The book was on the New York Times bestseller list from January 30 to April 10, 2011.

===Chua's defense===
Chua has openly confronted criticism in print and during her book signings.
In a follow-up article in the Wall Street Journal, Chua explains that "my actual book is not a how-to guide; it's a memoir, the story of our family's journey in two cultures, and my own eventual transformation as a mother. Much of the book is about my decision to retreat from the strict 'Chinese' approach, after my younger daughter rebelled at thirteen".

In an interview with Jezebel, Chua addresses why she believes the book has hit such a chord with parents: "We parents, including me, are all so anxious about whether we're doing the right thing. You can never know the results. It's this latent anxiety." In a conversation with Die Zeit, Chua says about her book: "I would never burn the stuffed animals of my children—that was a hyperbole, an exaggeration. I have intensified many situations to clarify my position". She adds that the book "was therapy for me at the time of a great defeat".

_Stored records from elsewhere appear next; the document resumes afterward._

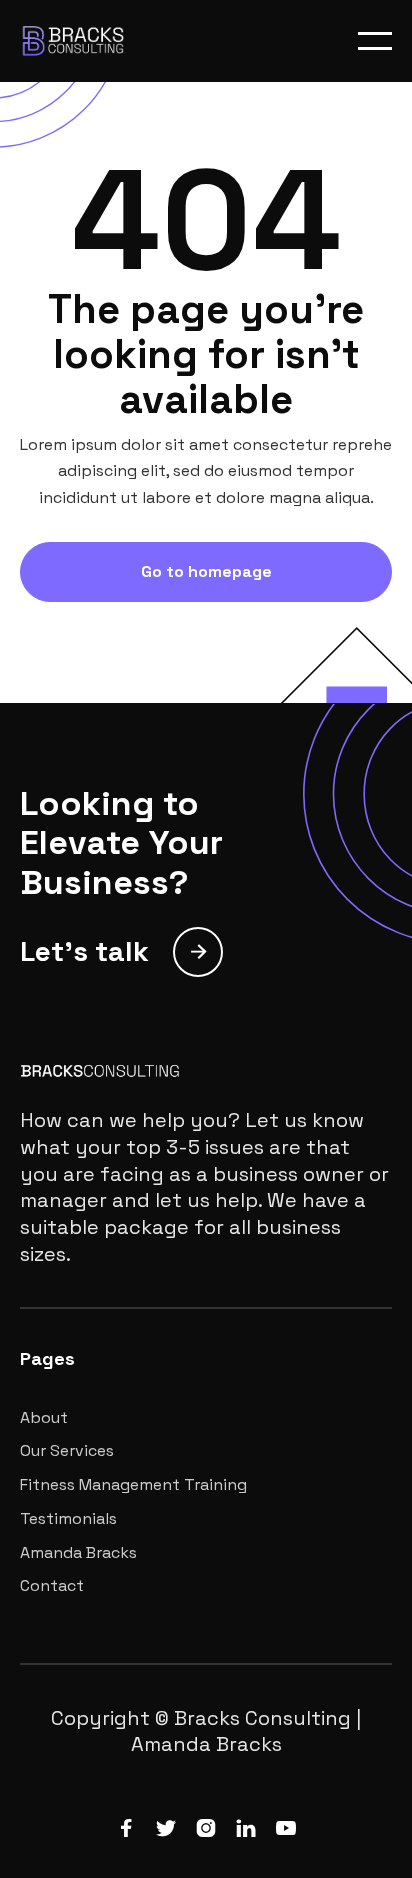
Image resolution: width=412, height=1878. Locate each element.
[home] (95, 41)
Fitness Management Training (133, 1485)
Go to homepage (206, 571)
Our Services (67, 1451)
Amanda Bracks (78, 1553)
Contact (52, 1586)
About (44, 1418)
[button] (375, 41)
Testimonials (68, 1519)
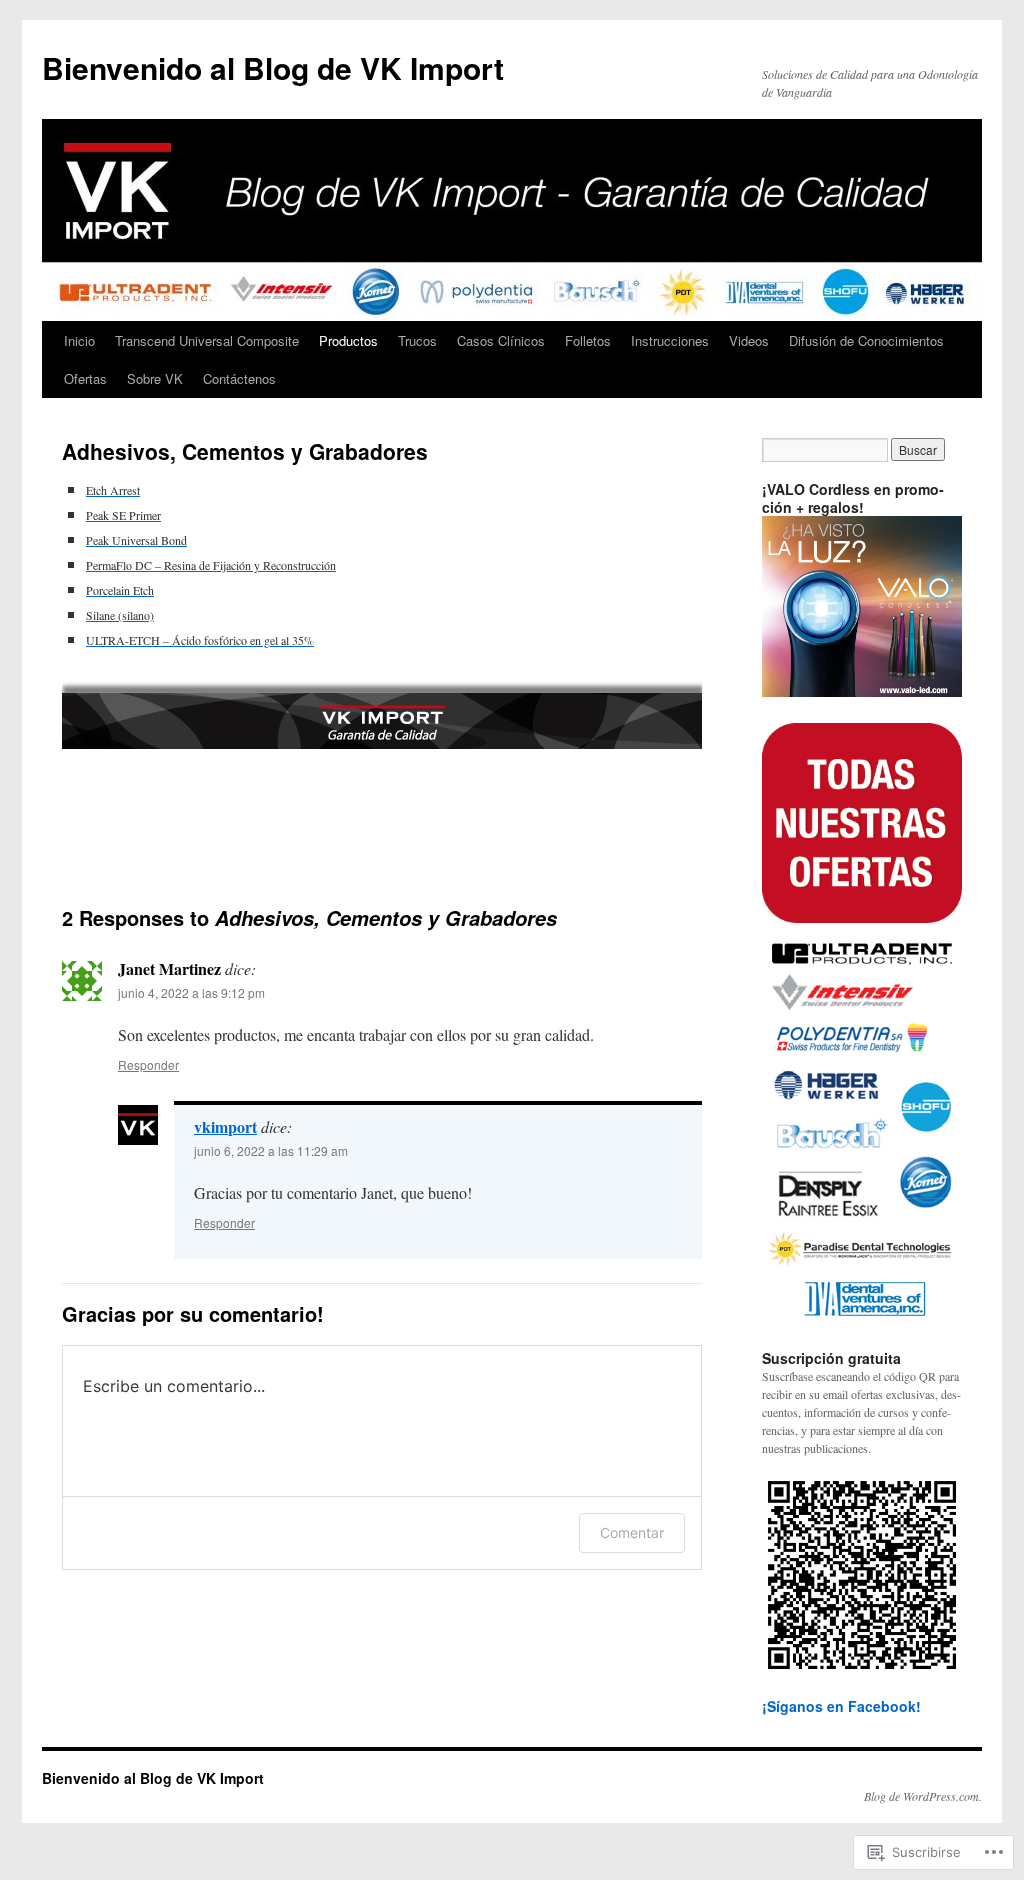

=== Reaction by Chua's daughter Sophia ===
On January 17, 2011, an open letter from Chua's older daughter, Sophia Chua-Rubenfeld, to her mother was published in the New York Post. Sophia's letter defends her parents' child-rearing methods and states that she and her sister were not oppressed by an "evil mother". She discusses some of the incidents that have been criticized as unduly harsh, and explains that they were not as bad as they sound out of context. She ends the letter saying, "If I died tomorrow, I would die feeling I've lived my whole life at 110 percent. And for that, Tiger Mom, thank you."

== In popular culture ==
The term and behavior of the "Tiger Mother" has been satirized in the online anthropomorphic animal comic strip series Kevin and Kell with the recurring characters Mei-Li Lee and her raising methods with her daughter Lin as well as in attitude, although it has been noted that she is not actually a tigress but a tabby cat who "willed" (assimilated) herself into becoming a tiger through sheer effort, and is married to a tiger.

"Bios for New York's Most Popular Tutors", a humor article by Ryan Max Riley on CollegeHumor, explicitly satirizes Amy Chua's Battle Hymn of the Tiger Mother. Tiger mom is described in the article as "the best known teacher", and among many other accomplishments, "her students achieve standardized test scores that range from perfect to perfect with less bruising and blood loss but the same amount of shame". The "students become so proficient at piano that they can embed hidden SOS messages in songs during concert performances".

===Neologism===
The term tiger mom or tiger mother has been used as a neologism used to describe a tough, disciplinarian mother due to the way Amy Chua describes bringing up her children in the strict, traditional Chinese way.

===Public reference by David Cameron===
In a speech in January 2016, British Prime Minister David Cameron praised "tiger mums" as he laid out his strategy for tackling child poverty in the United Kingdom. In a speech he stated, "No matter how clever you are, if you do not believe in continued hard work and concentration, and if you do not believe that you can return from failure, you will not fulfill your potential. It is what the Tiger Mothers' battle hymn is all about: work, try hard, believe you can succeed, get up and try again." The Prime Minister also criticized schools that have a culture where all children are rewarded prizes and insisted that "children thrive on high expectations."